Early endoscopes had no deflecting capability or working channel as they were designed for direct inspection of the upper urinary tract only. Since these original ureteroscopes were described, there has been a dramatic improvement in technology. Recently, ureteroscopes have become smaller in size, where at our institution we currently use a 7F-diameter scope. Fiber optics has improved, especially with the recent use of digital cameras. A dual lumen working channel allows for the use of various endoscopic instruments, in addition to instillation of irrigant to significantly aid in observation. Lastly, the advancement of deflection capabilities to the ureteroscope (both passive and active) has added much to the urologists' arsenal. The combination of these added benefits has certainly made current flexible URS much more efficacious than in previous years, and as we describe now, much safer.
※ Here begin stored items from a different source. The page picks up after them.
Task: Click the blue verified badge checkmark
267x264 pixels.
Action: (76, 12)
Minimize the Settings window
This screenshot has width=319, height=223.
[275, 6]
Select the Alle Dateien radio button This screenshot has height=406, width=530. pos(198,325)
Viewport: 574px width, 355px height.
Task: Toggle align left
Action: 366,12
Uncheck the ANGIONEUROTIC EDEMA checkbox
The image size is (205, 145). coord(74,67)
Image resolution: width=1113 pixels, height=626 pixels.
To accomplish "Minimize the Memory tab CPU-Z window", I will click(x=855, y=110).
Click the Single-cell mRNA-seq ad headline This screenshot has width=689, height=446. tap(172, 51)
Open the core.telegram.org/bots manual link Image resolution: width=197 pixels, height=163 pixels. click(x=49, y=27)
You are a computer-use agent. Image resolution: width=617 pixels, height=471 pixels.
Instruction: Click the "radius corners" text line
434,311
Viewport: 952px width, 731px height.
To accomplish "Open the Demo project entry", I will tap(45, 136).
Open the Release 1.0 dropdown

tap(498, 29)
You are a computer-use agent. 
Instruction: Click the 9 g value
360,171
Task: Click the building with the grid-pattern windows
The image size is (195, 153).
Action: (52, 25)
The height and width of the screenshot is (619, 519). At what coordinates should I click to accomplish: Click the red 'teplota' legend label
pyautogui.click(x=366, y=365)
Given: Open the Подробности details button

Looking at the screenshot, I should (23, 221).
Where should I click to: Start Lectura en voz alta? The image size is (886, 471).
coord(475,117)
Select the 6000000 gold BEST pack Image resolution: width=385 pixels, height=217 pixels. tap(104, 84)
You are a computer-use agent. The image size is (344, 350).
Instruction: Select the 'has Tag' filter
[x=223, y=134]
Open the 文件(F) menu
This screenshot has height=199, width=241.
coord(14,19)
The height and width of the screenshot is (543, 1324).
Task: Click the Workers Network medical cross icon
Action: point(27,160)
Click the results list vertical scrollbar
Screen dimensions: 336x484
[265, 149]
Previously, urologists routinely dilated the ureter to accommodate scopes of larger caliber. In our series, ureteral dilation was performed with the use of a ureteral access sheath only in cases in which the ureteroscope did not pass easily up the ureter over a guidewire. In these cases the ureteral access sheath was only used for dilation purposes and not as a conduit for the ureteroscope to pass through. In nearly all cases, the inner cannula of the access sheath was sufficient, obviating further dilation. It is certainly possible that our lack of access-related complications may be caused by the exclusion of ureteral stones and complicated renal stones. However, among those patients excluded there were still no patients sustaining a major ureteral injury including avulsion or perforation. In addition, we have compiled a list of cases that we believe do require a safety guidewire to be maintained throughout the procedure (Table 2). In the future, we hope to conduct research evaluating the rate of ureteral strictures after endoscopy both with and without the use of a safety guidewire.
Conclusions
This study demonstrates that, in a large series of patients, a safety guidewire was not necessary for routine cases of flexible URS with laser lithotripsy on renal or UPJ stones. Particular cases with complicated anatomy, difficult access, concomitant ureteral stones, simultaneous stone basketing, or bulky stone burden still necessitate use of a safety guidewire because of increased risk of adverse outcomes.
Footnotes
Disclosure Statement
No competing financial interests exist.